As a wife: She is a source of comfort, the completion of half her husband’s faith, and the protector of his wealth and family. The Prophet ﷺ said, “This world is but a passing enjoyment, and the best of it is a righteous wife.”He ﷺ also said, “When a woman prays her five (daily prayers), fasts her month, guards her chastity, and obeys her husband, it will be said to her: ‘Enter Paradise through whichever of its gates you wish.’” This is a clear example of Allah’s mercy, offering her the reward of guaranteed Paradise just for fulfilling acts that strengthen her home.
As a mother: The Prophet ﷺ said, “Paradise lies beneath the feet of mothers.” Bearing, giving birth to, and raising a child is among the greatest forms of service, and raising them well becomes an ongoing charity that benefits her long after she has left this world.
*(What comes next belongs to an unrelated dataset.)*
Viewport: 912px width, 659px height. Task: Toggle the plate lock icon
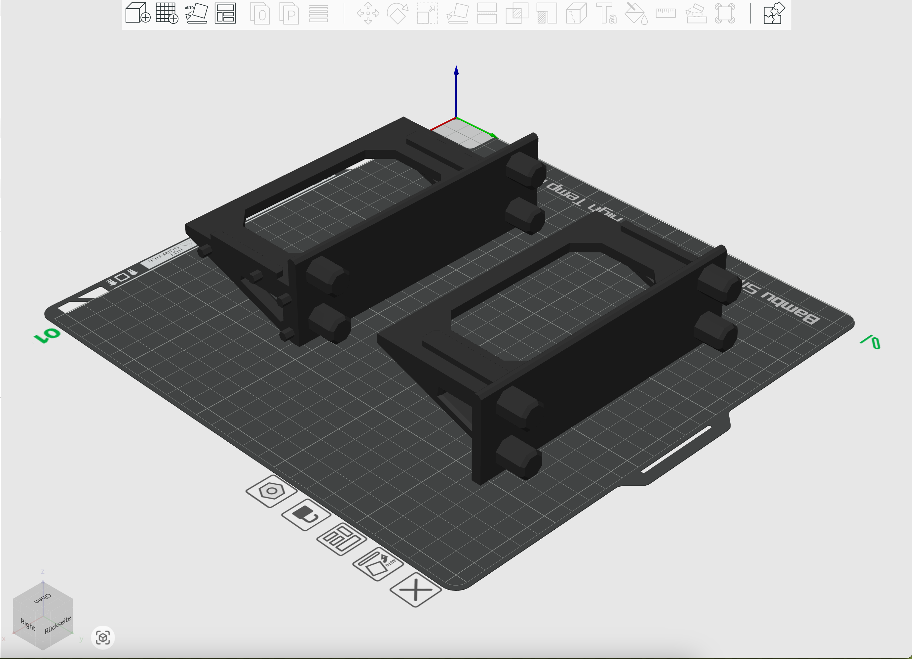click(306, 514)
It is also important to remember that khidmah is a virtue for both men and women. Islam honors men who serve their parents, care for their families, and dedicate themselves to the well-being of others. The difference is that women often receive more opportunities for service within the family setting, which is something that should be recognized as a blessing, not as a sign of gender-based oppression. This greater share of service brings with it greater opportunities for reward, and it reflects Allah’s wisdom in giving each person a path suited to their strengths and nature.
The roles of khidmah are not a burden meant to diminish women. They are an advantage and a mercy that Allah ﷻ has given them above others. It is a source of honor, a shield from the Fire, and a direct road to Paradise. For anyone seeking the Hereafter, it is one of the most beautiful and rewarding stations to embrace.